As lawmakers continue to grill General Motors CEO Mary Barra, they have started to discuss changing accountability laws that not only includes raising fines but also incarceration.
“Is $35 million enough? I mean, is that really a deterrent to companies like General Motors or Toyota or Chrysler, or any of the companies?” asked U.S. Senator Claire McCaskill (D.-Missouri). But the National Highway Traffic Safety Agency (NHTSA) is not getting away scot-free. “There needs to be a change in the NHTSA statute so the failure to do a recall on a knowing and willful basis is a criminal violation. If you’re responsible for that, you go to jail,” added Joan Claybrook, a consumer-safety advocate and a former agency administrator.
In 2000, the Transportation Recall Enhancement, Accountability and Documentation Act was enacted, but Bloomberg.com reports Jay Rockefeller (D.-West Virginia) plans to work with lawmakers to update the law once Congress has more information on what went wrong. “It won’t be driven just by what happened at GM, but also NHTSA. It’s going to happen. There will be a bill,” said Rockefeller. Criminal penalties were originally included in the 2000 act but, according to Claybrook, so many loopholes were added to the final piece of legislation that it never really had the authority to refer a manufacturer to the Justice department.

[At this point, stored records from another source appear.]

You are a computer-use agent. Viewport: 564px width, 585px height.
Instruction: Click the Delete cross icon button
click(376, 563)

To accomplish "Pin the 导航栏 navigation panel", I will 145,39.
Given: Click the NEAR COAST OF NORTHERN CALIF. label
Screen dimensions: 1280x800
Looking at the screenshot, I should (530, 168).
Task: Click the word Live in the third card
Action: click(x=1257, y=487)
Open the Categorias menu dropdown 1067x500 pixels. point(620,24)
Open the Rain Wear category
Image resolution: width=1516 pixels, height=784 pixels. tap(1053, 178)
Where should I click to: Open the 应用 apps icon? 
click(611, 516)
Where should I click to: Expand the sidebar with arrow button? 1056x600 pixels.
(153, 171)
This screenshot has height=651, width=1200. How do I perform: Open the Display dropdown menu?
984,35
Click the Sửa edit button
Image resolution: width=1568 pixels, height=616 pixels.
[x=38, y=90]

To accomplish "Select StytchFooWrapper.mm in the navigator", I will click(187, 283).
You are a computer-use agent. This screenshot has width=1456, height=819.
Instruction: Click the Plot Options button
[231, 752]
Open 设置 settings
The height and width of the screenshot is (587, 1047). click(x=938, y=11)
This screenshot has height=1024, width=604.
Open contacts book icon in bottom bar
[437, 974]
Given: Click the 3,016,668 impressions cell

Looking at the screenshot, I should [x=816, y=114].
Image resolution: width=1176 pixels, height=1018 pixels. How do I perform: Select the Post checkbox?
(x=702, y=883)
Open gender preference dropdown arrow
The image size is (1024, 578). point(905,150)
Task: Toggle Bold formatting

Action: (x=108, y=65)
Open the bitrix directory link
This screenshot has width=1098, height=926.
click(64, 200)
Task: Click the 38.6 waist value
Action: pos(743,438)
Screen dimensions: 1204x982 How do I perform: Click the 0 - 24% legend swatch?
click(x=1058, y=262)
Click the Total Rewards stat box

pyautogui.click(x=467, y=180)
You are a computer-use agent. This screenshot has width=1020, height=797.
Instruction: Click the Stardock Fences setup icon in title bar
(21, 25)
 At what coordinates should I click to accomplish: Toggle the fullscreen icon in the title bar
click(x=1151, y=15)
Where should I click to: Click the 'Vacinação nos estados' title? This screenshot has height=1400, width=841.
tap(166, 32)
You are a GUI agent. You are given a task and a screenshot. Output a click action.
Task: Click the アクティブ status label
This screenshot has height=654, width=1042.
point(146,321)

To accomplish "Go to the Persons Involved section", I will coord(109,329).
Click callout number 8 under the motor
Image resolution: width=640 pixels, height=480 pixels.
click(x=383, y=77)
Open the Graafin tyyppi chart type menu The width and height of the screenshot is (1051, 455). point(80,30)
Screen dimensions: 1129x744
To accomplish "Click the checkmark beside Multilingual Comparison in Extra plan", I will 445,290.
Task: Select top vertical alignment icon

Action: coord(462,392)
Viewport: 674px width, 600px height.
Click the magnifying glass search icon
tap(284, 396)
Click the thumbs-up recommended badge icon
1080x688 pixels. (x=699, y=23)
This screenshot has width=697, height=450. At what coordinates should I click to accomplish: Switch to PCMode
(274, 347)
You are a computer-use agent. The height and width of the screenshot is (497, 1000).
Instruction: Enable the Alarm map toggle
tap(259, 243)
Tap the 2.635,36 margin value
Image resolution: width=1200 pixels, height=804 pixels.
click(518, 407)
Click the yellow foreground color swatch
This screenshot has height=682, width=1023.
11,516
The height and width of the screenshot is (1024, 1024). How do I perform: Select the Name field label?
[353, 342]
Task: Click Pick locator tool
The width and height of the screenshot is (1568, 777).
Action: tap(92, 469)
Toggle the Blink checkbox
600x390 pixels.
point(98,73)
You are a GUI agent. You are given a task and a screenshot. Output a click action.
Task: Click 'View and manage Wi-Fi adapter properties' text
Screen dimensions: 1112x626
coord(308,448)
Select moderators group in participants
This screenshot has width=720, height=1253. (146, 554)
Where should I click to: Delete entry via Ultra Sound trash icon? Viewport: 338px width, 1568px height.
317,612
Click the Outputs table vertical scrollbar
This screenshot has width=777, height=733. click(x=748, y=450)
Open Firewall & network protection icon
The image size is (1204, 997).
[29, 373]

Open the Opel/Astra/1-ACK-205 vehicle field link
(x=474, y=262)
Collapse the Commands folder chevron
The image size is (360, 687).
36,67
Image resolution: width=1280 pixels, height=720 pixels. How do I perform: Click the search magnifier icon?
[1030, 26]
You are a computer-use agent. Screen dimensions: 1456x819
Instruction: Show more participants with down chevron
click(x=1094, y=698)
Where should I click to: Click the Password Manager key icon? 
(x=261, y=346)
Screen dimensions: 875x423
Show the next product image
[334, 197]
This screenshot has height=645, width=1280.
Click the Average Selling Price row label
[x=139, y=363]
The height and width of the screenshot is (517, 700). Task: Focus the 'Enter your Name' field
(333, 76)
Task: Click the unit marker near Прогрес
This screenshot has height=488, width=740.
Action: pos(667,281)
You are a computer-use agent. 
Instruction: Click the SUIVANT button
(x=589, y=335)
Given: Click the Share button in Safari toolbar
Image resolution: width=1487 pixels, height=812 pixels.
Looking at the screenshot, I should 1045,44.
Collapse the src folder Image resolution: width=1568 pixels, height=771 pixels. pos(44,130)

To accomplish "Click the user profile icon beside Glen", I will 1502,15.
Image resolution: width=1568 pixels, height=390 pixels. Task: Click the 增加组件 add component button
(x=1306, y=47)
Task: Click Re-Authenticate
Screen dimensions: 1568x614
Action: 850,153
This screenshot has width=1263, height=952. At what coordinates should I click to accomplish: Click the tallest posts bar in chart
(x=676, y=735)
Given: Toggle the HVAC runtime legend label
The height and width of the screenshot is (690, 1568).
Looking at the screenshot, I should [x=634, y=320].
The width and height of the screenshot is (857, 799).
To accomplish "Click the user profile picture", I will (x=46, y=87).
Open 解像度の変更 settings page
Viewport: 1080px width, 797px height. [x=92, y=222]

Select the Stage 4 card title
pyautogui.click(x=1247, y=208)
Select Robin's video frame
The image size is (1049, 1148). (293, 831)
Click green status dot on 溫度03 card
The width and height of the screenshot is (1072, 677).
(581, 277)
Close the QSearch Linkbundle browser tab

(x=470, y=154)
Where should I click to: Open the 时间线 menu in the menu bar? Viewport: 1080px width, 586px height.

You can thank Toyota for getting the ball rolling, as last month they agreed to pay the Justice Department $1.2 billion for hiding safety defects pertaining to “uncontrolled” acceleration. As long as the perception exists that “General Motors was not forthcoming to the American people” and that situations like this don’t become “just the cost of business,” we can expect more on this issue regardless of Barra stating “Today, if there is a safety issue, we take action. We’ve moved from a cost culture to a customer culture.”